Unlike Cullen/Frost, which had to spend years sorting out its problem loans and cutting costs to stay alive, International Bancshares grew through its traditional business, and only more recently began to pursue acquisitions.

Like other Texas banks, International Bancshares has a niche business- international trade. With its headquarters at the Mexican border, the company is uniquely situated to take advantage of growing trade volumes and a growing need for cross-border banking services.

International trade represented about 90% of International Bancshares' business until it began to diversify into retail and business banking in the mid-1980s.

Texas bankers like Mr. Nixon take a special pride in their independence. They said they are aware of how attractive their companies are, but that does not mean they are willing to sell.

"We could sell the bank any day," said George Martinez, chairman of $1.1 billion-asset Sterling. "We have people who call us and want to talk. Our position is, we can remain local and independent as long as we can outperform the market."

Craig McMahen, an investment banker at Keefe, Bruyette & Woods Inc., said Sterling and its Houston counterparts, Prime and Southwest, have performed well, averaging about 20% growth in earnings per share each year.

These companies have bolstered performance by focusing on niche strategies, like lending to the small and midsize businesses that are often shunned by larger banks.

The smaller banks have also expanded their trust and private banking businesses. And they have been cautious about their strategies and the risks they are willing to take.

"Most people who've gone through the boom-and-bust cycle and lived to tell about it are very conservative," Mr.
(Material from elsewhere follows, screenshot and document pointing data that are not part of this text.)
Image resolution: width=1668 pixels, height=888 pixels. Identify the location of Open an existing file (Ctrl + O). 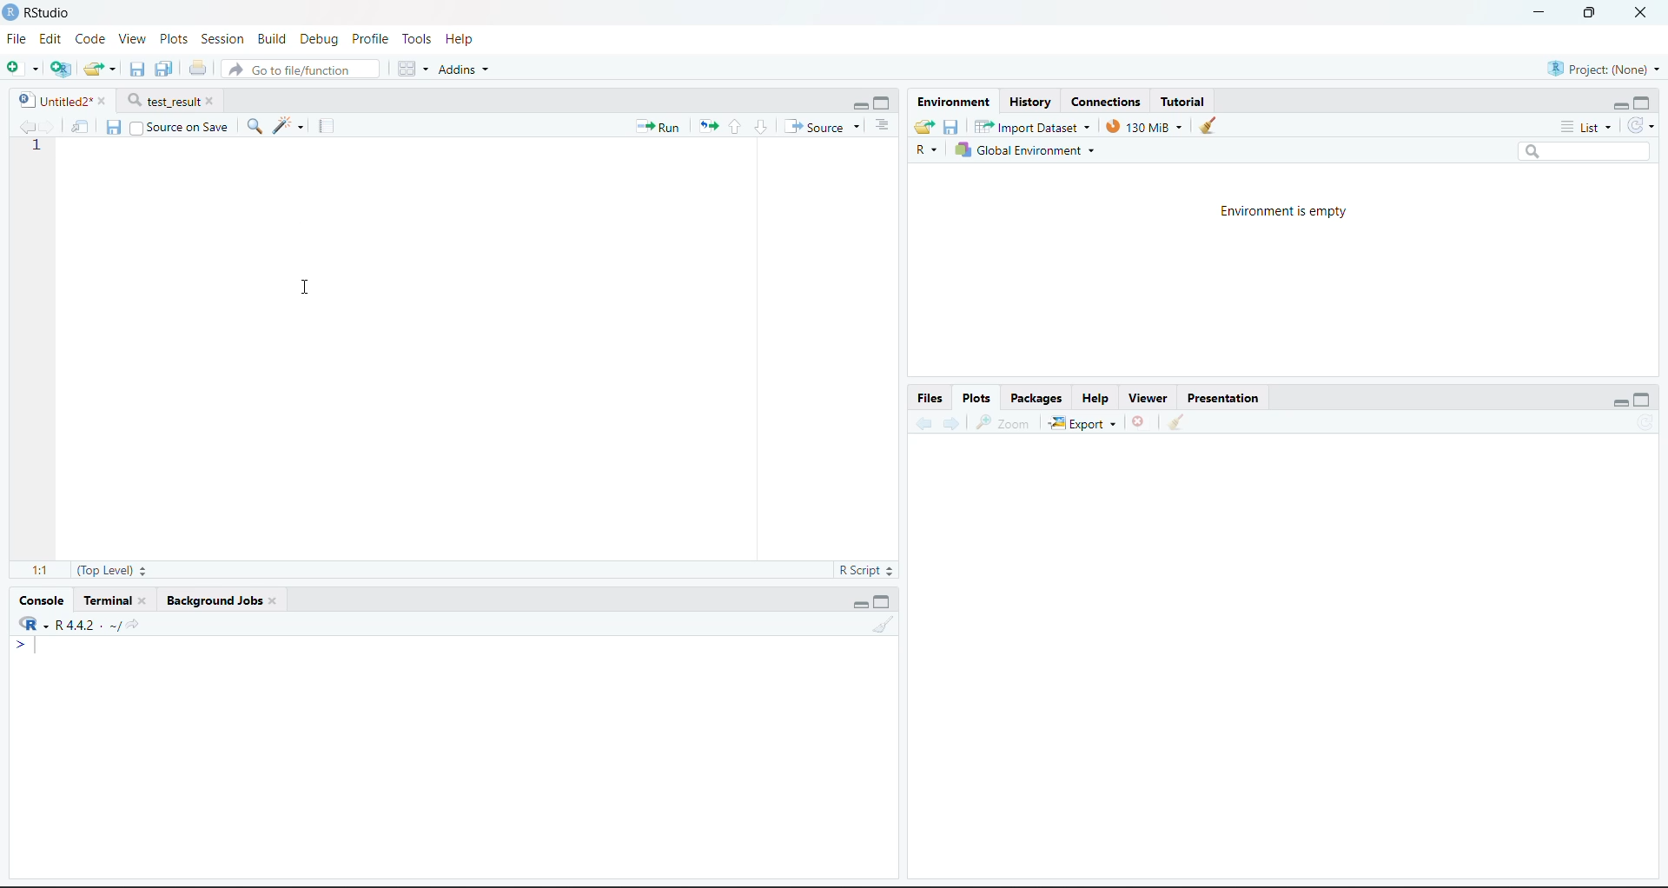
(101, 67). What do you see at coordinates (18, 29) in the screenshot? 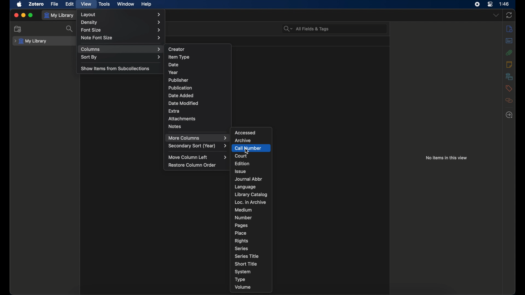
I see `new collection` at bounding box center [18, 29].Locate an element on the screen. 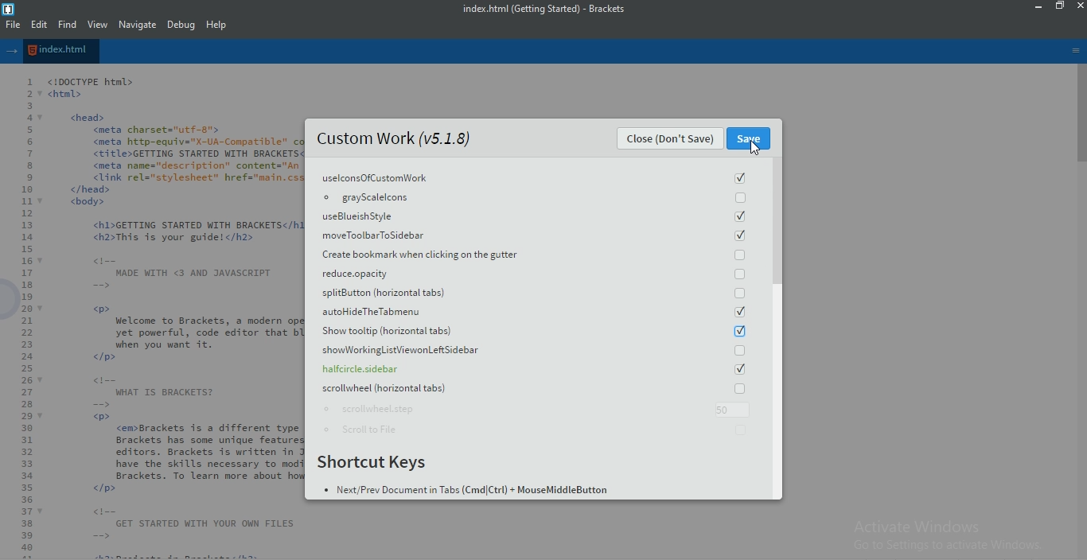 This screenshot has width=1087, height=560. Show tooltip(horizontal tabs) is located at coordinates (537, 332).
McMahen said.

However, the high prices paid for some target companies make staying independent increasingly difficult.

Mr. McMahen noted that Overton Bancshares of Forth Worth had agreed to sell to Cullen/Frost for $253.5 million, a whopping 4.65 times book value. He said he believes Texas banks with $300 million to $500 million of assets will be in the next wave of banks to sell.

According to Strunk, about 30 Texas-based banks fit that description.

Last month the stock price of one public company, $407 million-asset Summit Bancshares of Fort Worth, jumped 9%, to $21.75, on the day after the Overton deal was announced. Since then, Summit's stock has come down slightly, closing recently at $21.375.

Though it is a favorite target for criticism from some smaller banks, Norwest said it has been sensitive about keeping local management in place.

The $89 billion-asset Minneapolis company has amassed a $10 billion- asset Texas base by completing 26 bank acquisitions in four years. Norwest also has two deals pending. Its officials said they will continue to take advantage of whatever acquisition opportunities come their way.

There are still about 900 Texas banks, or 10% of the nation's total, said John G. Stumpf, regional president of Norwest Bank Texas in San Antonio.

"A lot more people have selling or merging on their minds than 10 years ago," he said.

But Cullen/Frost is not likely to fall prey to such thinking, said Mr. Evans. It is proud of its heritage and its strong commitment to independence, though even Mr. Evans admitted that Texas loyalty is only good for so much.

"I think a lot of customers appreciate and take a lot of pride in" the company's history, Mr. Evans said, "but will they do business here just because of that? I don't think so."